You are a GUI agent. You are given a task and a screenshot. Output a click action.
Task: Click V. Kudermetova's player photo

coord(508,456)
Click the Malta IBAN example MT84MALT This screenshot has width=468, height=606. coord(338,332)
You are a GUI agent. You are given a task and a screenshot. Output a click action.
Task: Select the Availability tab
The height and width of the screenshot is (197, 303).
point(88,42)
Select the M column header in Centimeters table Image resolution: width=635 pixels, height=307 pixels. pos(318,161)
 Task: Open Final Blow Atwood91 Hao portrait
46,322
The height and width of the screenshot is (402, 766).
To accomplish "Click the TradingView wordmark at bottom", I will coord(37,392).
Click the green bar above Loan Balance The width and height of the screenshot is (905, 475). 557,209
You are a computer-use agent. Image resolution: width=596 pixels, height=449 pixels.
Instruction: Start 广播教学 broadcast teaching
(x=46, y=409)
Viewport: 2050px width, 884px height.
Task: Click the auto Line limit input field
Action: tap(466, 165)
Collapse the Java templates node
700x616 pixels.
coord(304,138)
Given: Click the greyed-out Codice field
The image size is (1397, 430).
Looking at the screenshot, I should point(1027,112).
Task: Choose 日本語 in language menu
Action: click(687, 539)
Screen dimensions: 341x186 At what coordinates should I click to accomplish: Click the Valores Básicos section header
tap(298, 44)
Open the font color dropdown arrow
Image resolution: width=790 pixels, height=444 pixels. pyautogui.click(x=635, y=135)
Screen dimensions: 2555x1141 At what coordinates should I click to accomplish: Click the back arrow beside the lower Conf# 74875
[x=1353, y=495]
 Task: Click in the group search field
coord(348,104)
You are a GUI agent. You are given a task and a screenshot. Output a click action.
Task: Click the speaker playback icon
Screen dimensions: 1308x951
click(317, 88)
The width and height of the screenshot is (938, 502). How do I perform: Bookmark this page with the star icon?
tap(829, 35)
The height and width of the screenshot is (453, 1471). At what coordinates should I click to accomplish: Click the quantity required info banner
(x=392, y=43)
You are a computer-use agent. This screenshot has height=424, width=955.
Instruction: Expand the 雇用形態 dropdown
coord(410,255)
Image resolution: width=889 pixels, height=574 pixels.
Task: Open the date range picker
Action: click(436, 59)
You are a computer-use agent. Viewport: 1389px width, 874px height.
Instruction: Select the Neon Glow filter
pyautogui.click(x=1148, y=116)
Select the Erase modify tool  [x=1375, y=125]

::::::

#### [OBJECTIVE]
In every entry, change each instance of "GUI agent" to "screen assistant" and give all the lines again with nothing else altered.

#### [ANSWER TO THIS PROBLEM]
You are a screen assistant. You are given a task and a screenshot. Output a click action.
Task: Click V. Kudermetova's player photo

coord(508,456)
Click the Malta IBAN example MT84MALT This screenshot has width=468, height=606. coord(338,332)
You are a screen assistant. You are given a task and a screenshot. Output a click action.
Task: Select the Availability tab
The height and width of the screenshot is (197, 303).
point(88,42)
Select the M column header in Centimeters table Image resolution: width=635 pixels, height=307 pixels. pos(318,161)
 Task: Open Final Blow Atwood91 Hao portrait
46,322
The height and width of the screenshot is (402, 766).
To accomplish "Click the TradingView wordmark at bottom", I will coord(37,392).
Click the green bar above Loan Balance The width and height of the screenshot is (905, 475). 557,209
You are a computer-use agent. Image resolution: width=596 pixels, height=449 pixels.
Instruction: Start 广播教学 broadcast teaching
(x=46, y=409)
Viewport: 2050px width, 884px height.
Task: Click the auto Line limit input field
Action: tap(466, 165)
Collapse the Java templates node
700x616 pixels.
coord(304,138)
Given: Click the greyed-out Codice field
The image size is (1397, 430).
Looking at the screenshot, I should point(1027,112).
Task: Choose 日本語 in language menu
Action: click(687, 539)
Screen dimensions: 341x186 At what coordinates should I click to accomplish: Click the Valores Básicos section header
tap(298, 44)
Open the font color dropdown arrow
Image resolution: width=790 pixels, height=444 pixels. pyautogui.click(x=635, y=135)
Screen dimensions: 2555x1141 At what coordinates should I click to accomplish: Click the back arrow beside the lower Conf# 74875
[x=1353, y=495]
 Task: Click in the group search field
coord(348,104)
You are a screen assistant. You are given a task and a screenshot. Output a click action.
Task: Click the speaker playback icon
Screen dimensions: 1308x951
click(317, 88)
The width and height of the screenshot is (938, 502). How do I perform: Bookmark this page with the star icon?
tap(829, 35)
The height and width of the screenshot is (453, 1471). At what coordinates should I click to accomplish: Click the quantity required info banner
(x=392, y=43)
You are a computer-use agent. This screenshot has height=424, width=955.
Instruction: Expand the 雇用形態 dropdown
coord(410,255)
Image resolution: width=889 pixels, height=574 pixels.
Task: Open the date range picker
Action: click(436, 59)
You are a computer-use agent. Viewport: 1389px width, 874px height.
Instruction: Select the Neon Glow filter
pyautogui.click(x=1148, y=116)
Select the Erase modify tool  [x=1375, y=125]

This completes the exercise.